The subsequent interviews with Sikh elders in the Victoria community bring more of the workers’ story to life, telling of their arrival in Victoria, showing a glimpse into the cultural shock these immigrants faced and the discrimination they endured. Their employment at the Tod Inlet cement plant and the deplorable living conditions in the workers’ village were all still living in the memories of their descendants. Community memories of the arrival of the first Sikhs in 1906 come from the memoirs of Mrs. Parsell, wife of the the plant engineer: "In the evenings they used to gather in the field at the back of our house and sing sad and mournful songs." Jeto Sengara tells how her grandfather, Thakar Singh, arrived in Victoria in 1906 and camped in tents near where the Empress Hotel was then under construction. She tells of the newcomers walking the 17 km to Tod Inlet. Archival film footage of Victoria in 1907 shows ships arriving and the Empress Hotel under construction.

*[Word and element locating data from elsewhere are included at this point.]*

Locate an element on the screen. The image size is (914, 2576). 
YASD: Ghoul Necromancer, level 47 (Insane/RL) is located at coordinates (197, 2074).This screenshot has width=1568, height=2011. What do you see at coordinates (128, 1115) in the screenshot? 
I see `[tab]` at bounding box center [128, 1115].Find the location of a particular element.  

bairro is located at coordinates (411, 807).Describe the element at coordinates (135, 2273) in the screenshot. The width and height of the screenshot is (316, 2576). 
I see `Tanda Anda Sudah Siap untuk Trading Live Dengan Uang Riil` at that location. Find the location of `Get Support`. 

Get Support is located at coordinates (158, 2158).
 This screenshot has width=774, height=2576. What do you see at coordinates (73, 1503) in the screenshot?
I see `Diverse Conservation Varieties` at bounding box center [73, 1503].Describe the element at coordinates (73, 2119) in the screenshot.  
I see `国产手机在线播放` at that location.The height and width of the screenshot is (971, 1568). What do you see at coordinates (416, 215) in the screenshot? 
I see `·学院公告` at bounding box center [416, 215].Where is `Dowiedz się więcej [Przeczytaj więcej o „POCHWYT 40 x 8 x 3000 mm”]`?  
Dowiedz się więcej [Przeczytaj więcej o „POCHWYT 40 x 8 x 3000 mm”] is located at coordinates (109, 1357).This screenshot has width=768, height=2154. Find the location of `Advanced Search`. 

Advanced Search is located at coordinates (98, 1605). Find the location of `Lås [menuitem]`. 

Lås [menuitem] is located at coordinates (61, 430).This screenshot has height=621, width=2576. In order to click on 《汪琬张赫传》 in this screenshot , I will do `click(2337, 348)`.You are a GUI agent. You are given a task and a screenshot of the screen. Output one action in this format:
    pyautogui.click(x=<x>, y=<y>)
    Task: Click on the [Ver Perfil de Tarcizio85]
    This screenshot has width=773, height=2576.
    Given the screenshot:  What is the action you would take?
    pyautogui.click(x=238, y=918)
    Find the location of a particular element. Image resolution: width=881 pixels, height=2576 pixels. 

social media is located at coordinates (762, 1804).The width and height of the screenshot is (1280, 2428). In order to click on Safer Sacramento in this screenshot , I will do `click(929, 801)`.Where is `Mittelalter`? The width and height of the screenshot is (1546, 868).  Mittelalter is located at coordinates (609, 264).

Jeet Dheensaw explains why there are few material remnants of the Sikhs at Tod Inlet. They were among the first Sikhs to arrive in BC from India, they were poor and had few
belongings, and there was little communication with India. Mukund Lal Pallan tells his father's stories of the tough working conditions at the cement plant, and how the sound of the ship's steam whistle blowing called workers to unload cargo in the middle of the night. Dr. Manmohan Wirk, relates his mother-in-law's explanation for why the Sikhs left Tod Inlet after only a few years - too many people were dying from accidents and disease. Tuberculosis and typhus were rampant, partially due to the polluted stream that ran through the community. Most of the Sikh workers of Tod Inlet moved to Golden, B.C. in about 1910.

When David took some of the workers’ descendants to the site of the Tod Inlet village for the first time, they confirmed that the old brick structures there were traditional ovens that still show their Indian origins after 100 years. As these descendants walk on the trail from Tod Inlet towards Victoria, following the same trail their father took to the old general store, they are walking down a trail of history that was almost lost, a trail followed in the film from two different cultures. The film brings these cultures together and documents a peaceful cultural co-existance
and a new history of a significant contribution to an early British Columbia community.